Diese Differenzierung deckt sich übrigens recht gut mit dem etwas in die Jahre gekommenen Wertfreiheitspostulat Webers, zumindest dann, wenn man die inzwischen im Fach gereifte Erkenntnis hinzudenkt, dass die Ergebnisse des Forschens nie neutrale Abbilder der empirischen Welt sind und sein können, weil wir als Forschende permanent, in einer fortgesetzten Kette von Einzelentscheidungen auch politische und moralische Wertsetzungen einfließen lassen. Eine Soziologie als ‚rein‘ wissenschaftlich Veranstaltung frei von Politik kann es insofern gar nicht geben, aber politische Haltung als Ersatz für soziologische Gründlichkeit ist auch keine Lösung. Schwierig sind also Grenzziehung und Balance. Auch unsere politischen Einschätzungen gewinnen an Glaubwürdigkeit und Integrität erst durch die Gründlichkeit und Offenheit unserer wissenschaftlichen Arbeit.

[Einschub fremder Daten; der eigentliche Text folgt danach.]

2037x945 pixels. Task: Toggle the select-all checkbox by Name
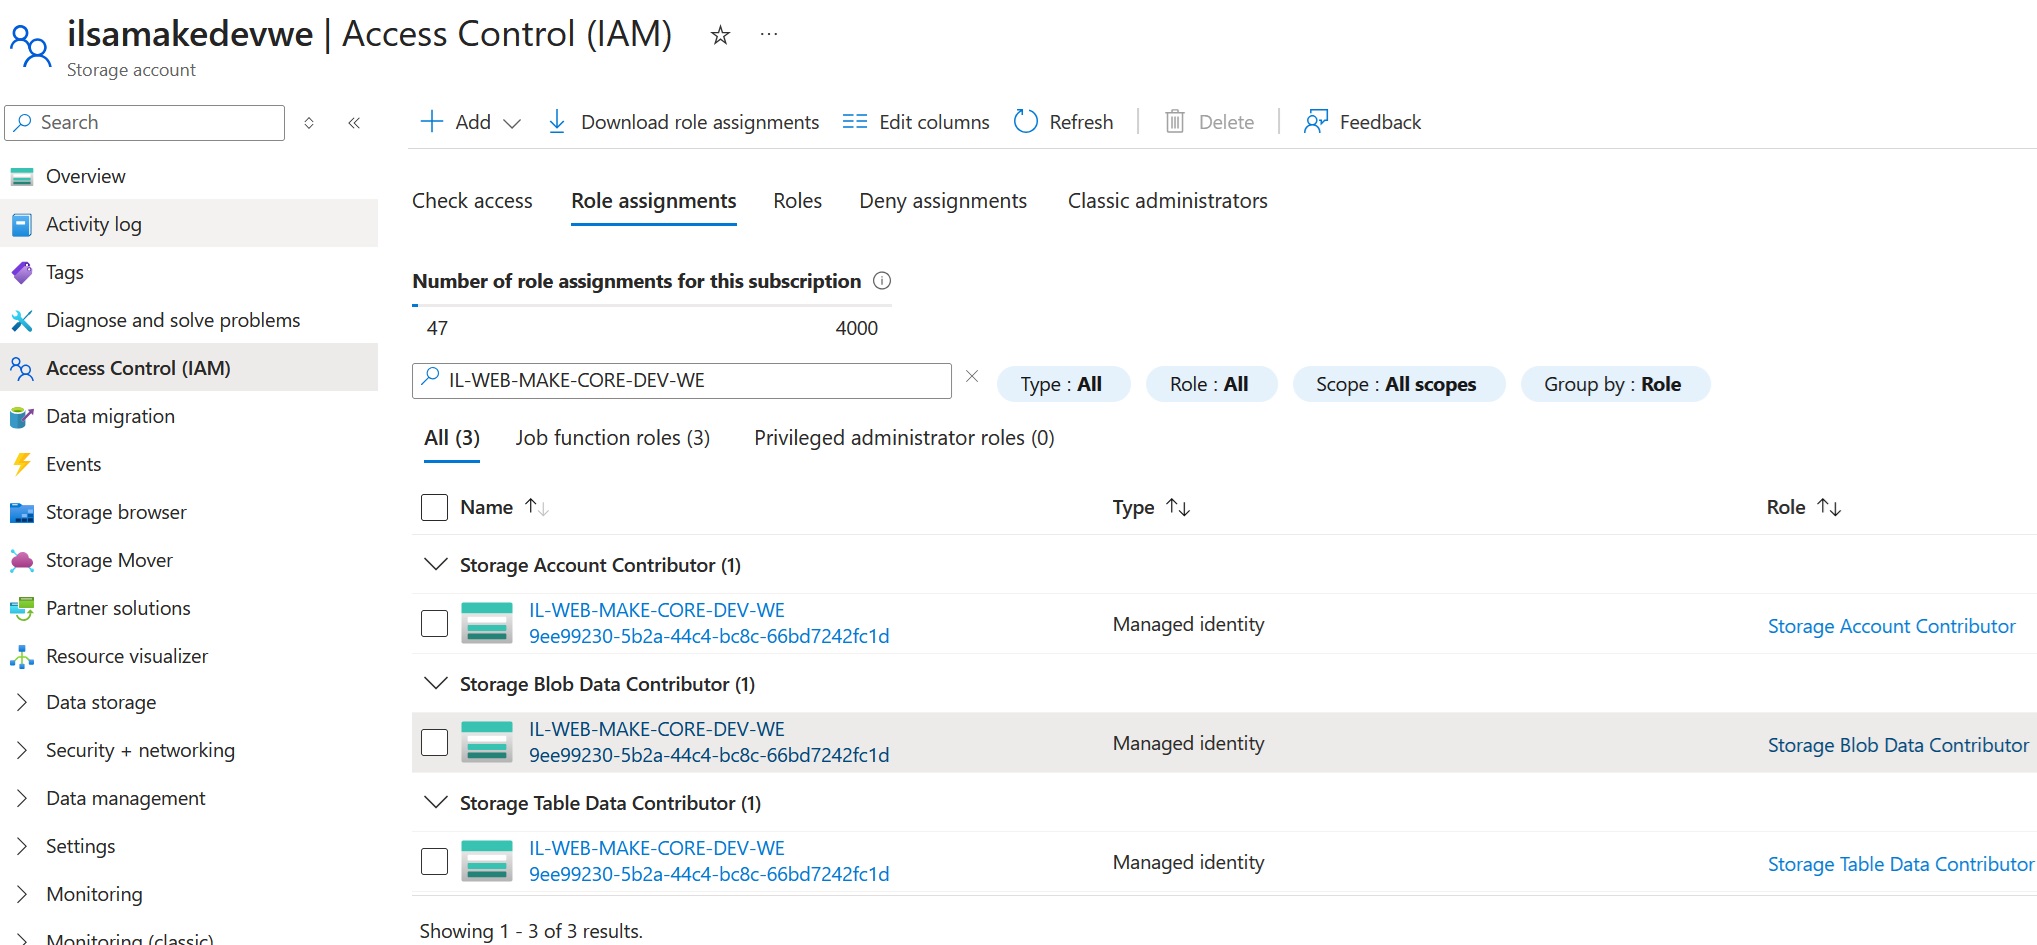click(x=434, y=507)
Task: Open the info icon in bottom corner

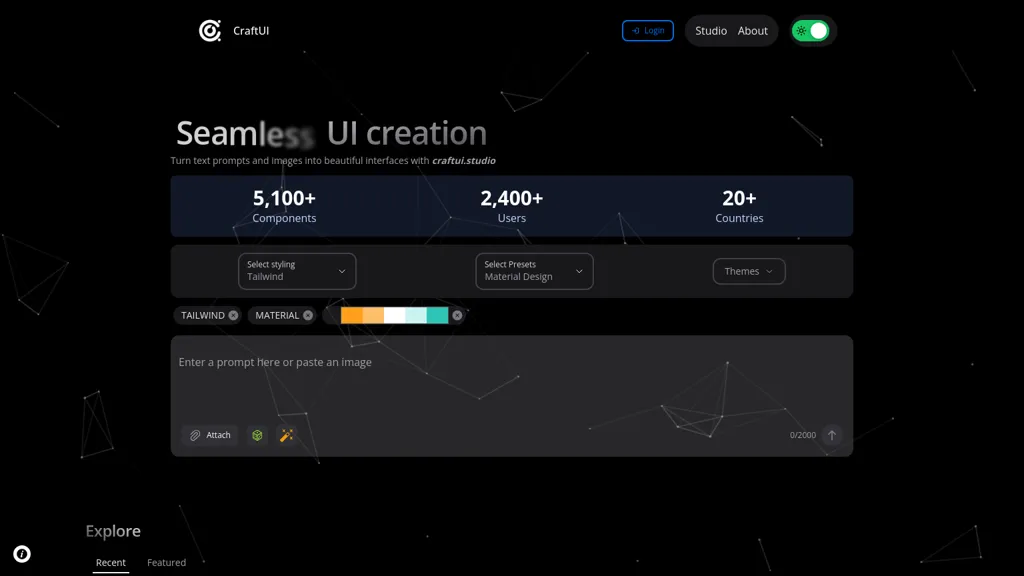Action: (x=22, y=554)
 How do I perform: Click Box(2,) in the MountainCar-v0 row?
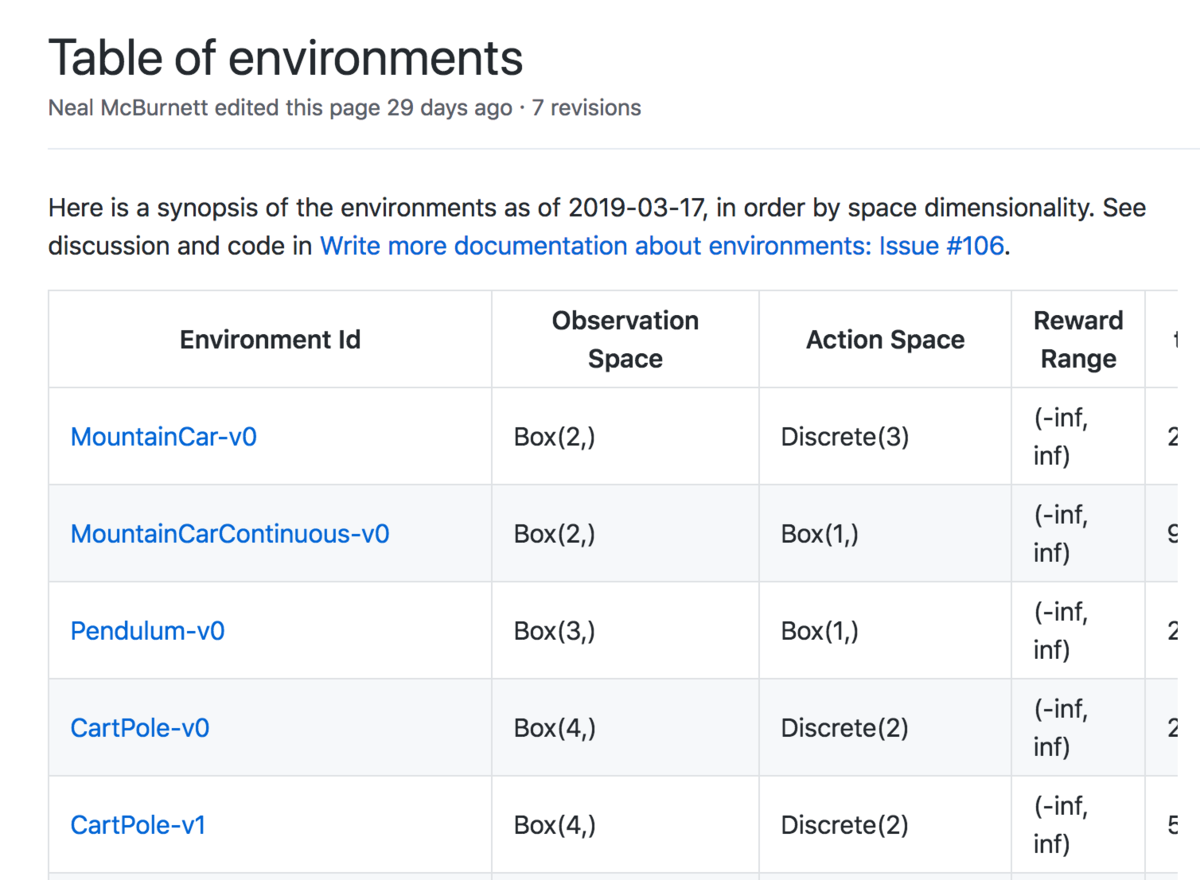pos(555,437)
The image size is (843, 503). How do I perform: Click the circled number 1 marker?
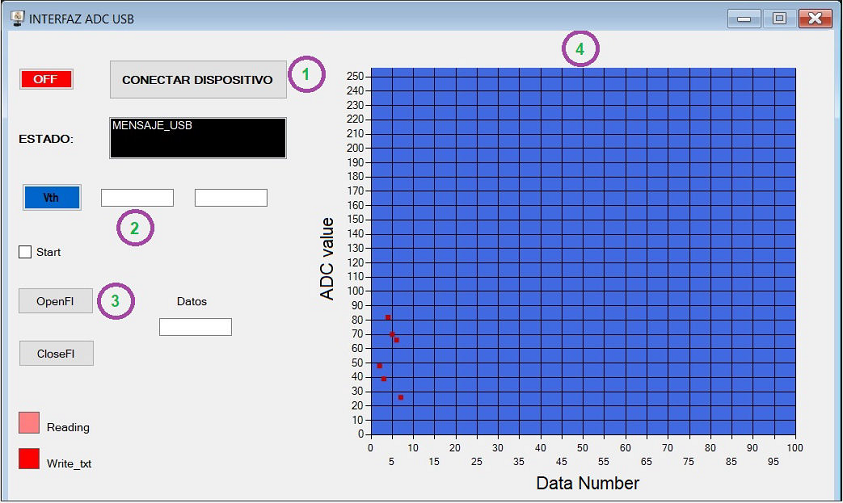(x=307, y=75)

Wer die Behandlung von Asylsuchenden in Deutschland, Europa oder der Welt schlechthin für skandalös hält, kann als Soziologin problemlos ein Forschungsprojekt zu diesem Thema beantragen, durchführen und daraus publizieren, muss sich dabei aber an den wissenschaftlichen Ansprüchen unseres Faches messen lassen – die gute Gesinnung allein macht noch keine gute Soziologie.